Task instructions ::
#1 In the compiler question, which Clang version fails to compile the code?
#2 Reproduce the compiler question word for word, between "constexpr auto x" and "compiler is right?", inclusive.

START Document text

Zizheng Tai
Zizheng Tai

Reputation: 6616

GCC and Clang different behaviors on constexpr constructor

For this struct:

struct Wrapper {
    int value;

    constexpr explicit Wrapper(int v) noexcept : value(v) {}
    Wrapper(const Wrapper& that) noexcept : value(that.value) {}
};

And this function:

constexpr Wrapper makeWrapper(int v)
{
    return Wrapper(v);
}

The following code fails to compile for Clang (Apple LLVM version 7.3.0), but compiles fine for GCC (4.9+), both with -Wall -Wextra -Werror -pedantic-errors:

constexpr auto x = makeWrapper(123);

Clang complains that "non-constexpr constructor 'Wrapper' cannot be used in a constant expression." Which compiler is right?

Upvotes: 14

Views: 1344

Answers (3)

Dietmar Kühl
Dietmar Kühl

Reputation: 153802

Although the copy or move when returning Wrapper from makeWrapper() can be elided, it is required to exist with C++14. The existing copy constructor is non-constexpr and its existence inhibits creation of an implicit move constructor. As a result I think clang is right: you'd need to make the copy constructor a constexpr.

Note that with C++17 the code might become correct: there is a proposal to make copy-elision mandatory in some contexts: P0135r0. However, it seems this change hasn't landed in the working paper, yet. It may land this week, though (thanks to @NicolBolas for pointing out that it isn't there, yet). I haven't seen an updated paper in the mailing.

END Document text
START Dataset excerpts

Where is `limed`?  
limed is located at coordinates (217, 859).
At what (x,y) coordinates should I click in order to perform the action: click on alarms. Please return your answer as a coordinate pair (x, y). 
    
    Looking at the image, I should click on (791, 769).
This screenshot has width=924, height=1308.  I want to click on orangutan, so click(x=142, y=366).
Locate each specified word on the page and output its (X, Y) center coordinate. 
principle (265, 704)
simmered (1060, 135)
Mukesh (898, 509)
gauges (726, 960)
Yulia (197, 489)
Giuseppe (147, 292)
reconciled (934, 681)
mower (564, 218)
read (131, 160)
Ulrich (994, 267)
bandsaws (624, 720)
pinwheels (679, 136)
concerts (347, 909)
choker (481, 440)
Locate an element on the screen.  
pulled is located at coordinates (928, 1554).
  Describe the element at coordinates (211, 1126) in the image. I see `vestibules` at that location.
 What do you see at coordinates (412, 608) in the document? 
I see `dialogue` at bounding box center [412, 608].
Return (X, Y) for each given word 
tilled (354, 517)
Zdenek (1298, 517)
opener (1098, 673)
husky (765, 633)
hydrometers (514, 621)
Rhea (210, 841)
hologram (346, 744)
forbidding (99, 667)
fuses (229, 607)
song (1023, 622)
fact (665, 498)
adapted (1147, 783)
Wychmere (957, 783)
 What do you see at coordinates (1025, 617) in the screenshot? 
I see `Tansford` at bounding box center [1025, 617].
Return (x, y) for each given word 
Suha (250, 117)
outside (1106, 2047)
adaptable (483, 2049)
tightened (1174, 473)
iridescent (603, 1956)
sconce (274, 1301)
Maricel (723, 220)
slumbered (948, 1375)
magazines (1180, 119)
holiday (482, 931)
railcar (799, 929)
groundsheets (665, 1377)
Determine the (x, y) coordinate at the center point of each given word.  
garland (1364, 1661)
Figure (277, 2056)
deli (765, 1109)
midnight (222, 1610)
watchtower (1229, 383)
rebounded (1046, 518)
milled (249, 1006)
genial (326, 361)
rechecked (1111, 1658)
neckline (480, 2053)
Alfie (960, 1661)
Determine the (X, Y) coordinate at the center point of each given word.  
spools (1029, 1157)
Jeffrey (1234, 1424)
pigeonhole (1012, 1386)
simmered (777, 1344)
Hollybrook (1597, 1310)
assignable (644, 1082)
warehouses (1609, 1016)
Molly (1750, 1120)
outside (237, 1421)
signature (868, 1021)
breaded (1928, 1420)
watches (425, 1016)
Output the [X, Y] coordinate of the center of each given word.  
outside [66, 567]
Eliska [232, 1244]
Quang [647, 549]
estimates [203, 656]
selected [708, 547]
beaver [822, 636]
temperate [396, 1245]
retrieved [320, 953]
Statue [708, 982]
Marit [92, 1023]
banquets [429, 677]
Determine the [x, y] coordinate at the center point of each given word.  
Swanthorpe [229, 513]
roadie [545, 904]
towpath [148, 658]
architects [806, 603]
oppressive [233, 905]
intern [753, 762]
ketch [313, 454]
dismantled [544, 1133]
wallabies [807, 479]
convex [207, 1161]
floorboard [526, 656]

END Dataset excerpts

Solutions below ::
#1 Apple LLVM version 7.3.0

#2
constexpr auto x = makeWrapper(123);

Clang complains that "non-constexpr constructor 'Wrapper' cannot be used in a constant expression." Which compiler is right?